Il training crea uno spazio di confronto e condivisione delle problematiche che più spesso sono presenti nella coppia genitoriale in famiglie con bambini con ADHD. Le narrazioni e le attivazioni dovranno facilitare il cambiamento verso posizioni relazionali maggiormente idonee ad affrontare il disturbo e a rinforzare la relazione e, come conseguenza, costruire una dimensione genitoriale maggiormente funzionale: far emergere dall’interazione di gruppo le potenzialità educative che ogni genitore possiede ma che fatica ad attuare; aiutare i genitori a migliorare il senso di competenza ed efficacia nella dimensione genitoriale, instaurando una buona relazione con il figlio in un clima famigliare adeguato e orientato alla risoluzione delle criticità.

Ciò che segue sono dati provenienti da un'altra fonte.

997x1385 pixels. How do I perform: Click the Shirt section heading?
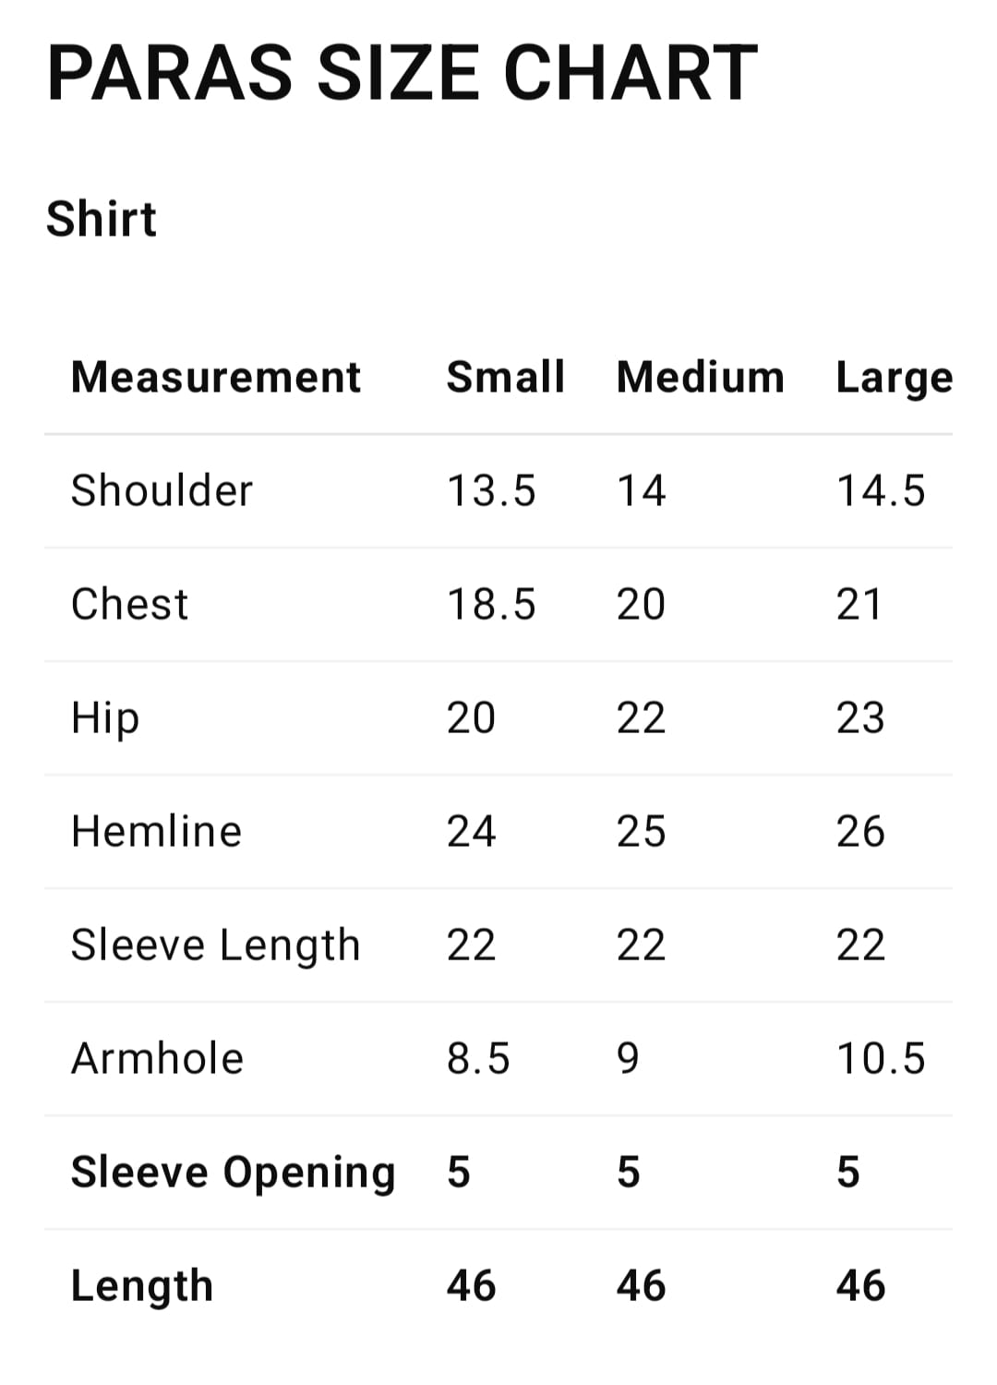click(102, 219)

È fondamentale dedicare spazio e tempo alla formazione del gruppo per permettere la costruzione di un gruppo solido e possibilmente motivato e predisposto al percorso di conoscenza, cambiamento e crescita. Per questa ragione è opportuno approfondire la conoscenza della coppia genitoriale in colloqui specifici nei quali poter misurare e rilevare le loro caratteristiche e quindi successivamente proporre la partecipazione al gruppo o, in alternativa, un altro percorso di trattamento.

Nel lavoro clinico, durante la costruzione del parenti training è facile incontrare genitori di bambini problematici che oscillano tra due diversi e opposti atteggiamenti:

  • sentirsi colpevoli dei problemi comportamentali del figlio;
  • reagire con aggressiva, soprattutto quando avvertono che la loro azione educativa è inefficace.

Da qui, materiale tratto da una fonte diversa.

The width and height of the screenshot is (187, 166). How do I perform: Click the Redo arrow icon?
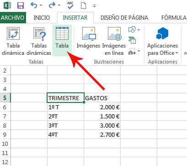click(52, 5)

In entrambi i casi, il rischio che il genitore deve affrontare è quello di non riuscire a capire le difficoltà del figlio e, almeno in certi momenti, sentirsi a lui “empaticamente” vicino quando quest’ultimo è impulsivo, irrequieto e intrattabile.

Il ruolo del trainer, rispettando le sue competenze naturali, è essenzialmente un ruolo di formatore e facilitatore. Da un lato si permette al gruppo di acquisire conoscenze e informazioni sul disturbo e strategie e competenze adeguate a rispondere alle criticità quotidiane, dall’altro si guida il gruppo e quindi il genitore, attraverso le sue storie, nello sviluppare una posizione nuova nell’essere genitore di un bambino un po’ più faticoso degli altri e quindi nel costruire nuovi spazi di relazione maggiormente funzionali al bambino e al ruolo di genitore.

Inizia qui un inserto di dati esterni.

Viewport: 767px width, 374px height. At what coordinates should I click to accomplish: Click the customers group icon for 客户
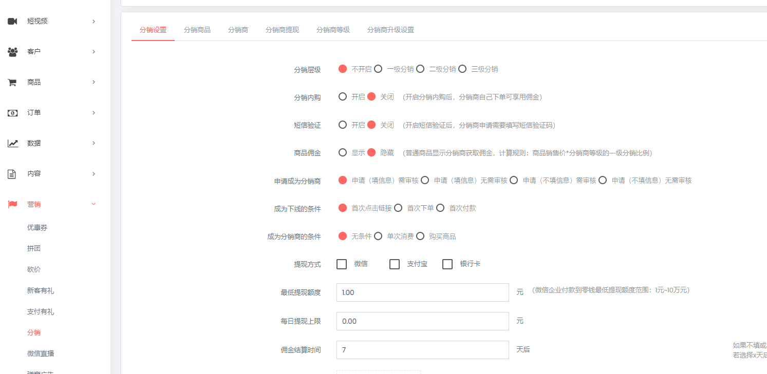[x=12, y=52]
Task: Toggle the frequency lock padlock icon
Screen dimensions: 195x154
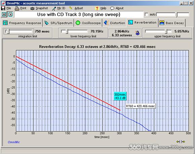Action: pyautogui.click(x=138, y=33)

Il programma di parent training è pensato per i genitori di bambini di età compresa tra i 5 e gli 11 anni. Può essere considerata l’opportunità di costituire gruppi omogenei per l’età dei bambini (5-8 e 9-11 anni), per caratterizzare ancor più la comunanza di problematiche e di stili relazionali dei genitori partecipanti al gruppo.

Il gruppo diventa quindi:

  • contenitore di problematiche personali condivise e accolte;
  • una fonte di attivazione di risorse ed energie personali (attori del cambiamento);
  • un agente di modificazione di pensieri e comportamenti non adatti;
  • un momento di sostegno e supporto alla coppia genitoriale.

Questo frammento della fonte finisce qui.